Sobre todo con lo que es propio de los sacerdotes, predicando el mensaje de Cristo y administrando los sacramentos. Qué mejor modo de transmitir la alegría que a través de la confesión, sacramento al que San Josemaría le gustaba llamar “sacramento de la alegría”, y de la celebración de la Misa, donde Cristo se nos da en la Comunión que es la máxima expresión de amor y de alegría. El sacerdocio es transimir alegría, la alegría de Cristo.

 

¿Cómo ha reaccionado su familia y qué diría a los padres cuyos hijos se plantean una entrega a Dios?

Cuando llamé a mis padres para avisarles, lo hice muy temprano, a la hora que suelen despertarse, así que los agarré medio dormidos. Pero ni así logré amortiguar la emoción enorme que se llevaron… Se pusieron muy contentos. Ven muy clara la mano de Dios detrás de la historia de mi vocación, y me la hacen ver a mí, por si yo no me doy cuenta…

Quiero comentar también que siempre tuvieron un enorme respeto por mi libertad. Nunca me sentí presionado. Me daban y me dan buen ejemplo, a partir del cual descubrí, casi sin darme cuenta, que eran personas de fe, pero todo con una gran naturalidad, sin cosas raras. Jamás me hablaron de la posibilidad de entregarme totalmente a Dios. De hecho yo tampoco lo pensaba.

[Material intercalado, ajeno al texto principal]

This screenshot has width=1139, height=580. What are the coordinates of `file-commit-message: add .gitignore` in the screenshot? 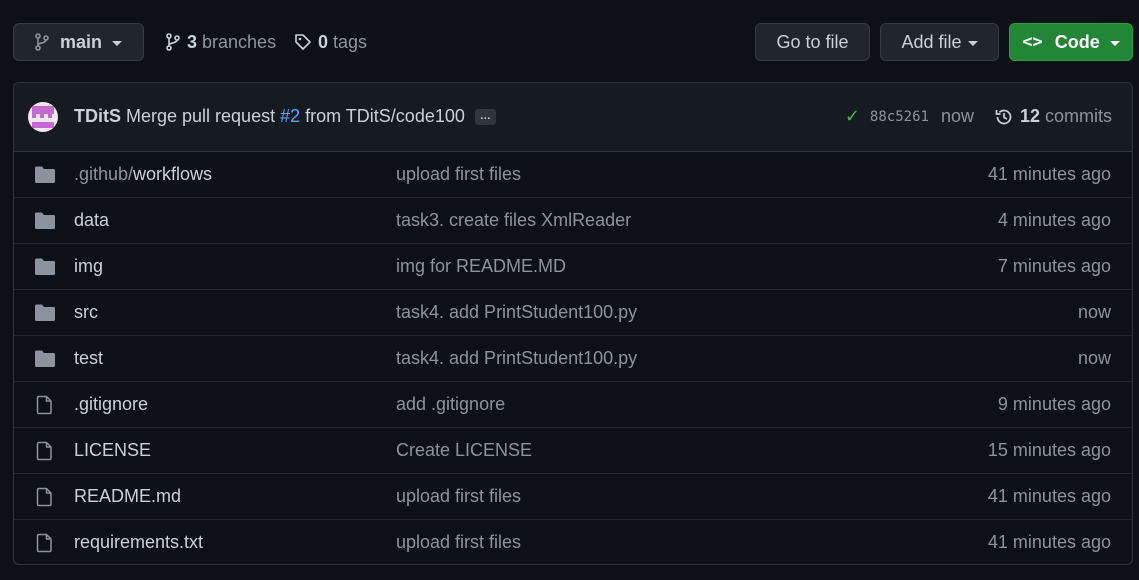 It's located at (450, 404).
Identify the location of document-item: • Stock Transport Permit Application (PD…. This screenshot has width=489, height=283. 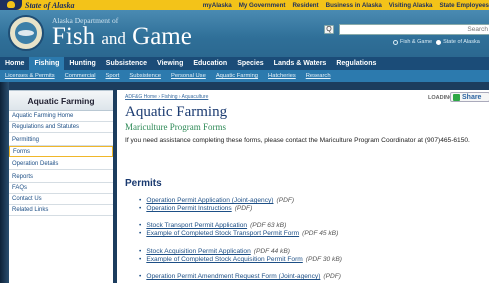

A mí me vino un poco de sorpresa: yo pensaba casarme y formar una familia, hasta que el Señor se cruzó por mi camino.

De todos modos, la vocación se las debo a ellos, en primer lugar, porque me trajeron al mundo, superando con abandono en Dios y generosamente las dificultades que ya conté, y después porque con su ejemplo, me hicieron comprender que se puede vivir la fe en lo de cada día con coherencia, y a la vez con naturalidad. Mis hermanos, entre los que cuento a mi cuñado como uno más, y toda mi familia (tíos, primos, etc.) también reaccionaron llenos de alegría y de agradecimiento a Dios.

A los padres cuyos hijos se plantean una entrega a Dios, les diría que es el mejor regalo que Dios les puede hacer. Me vienen a la cabeza aquellas palabras de Benedicto XVI en la inauguración de su pontificado: “¡No tengáis miedo de Cristo! Él no quita nada, y lo da todo. Quien se da a él, recibe el ciento por uno. Sí, abrid, abrid de par en par las puertas a Cristo, y encontraréis la verdadera vida.”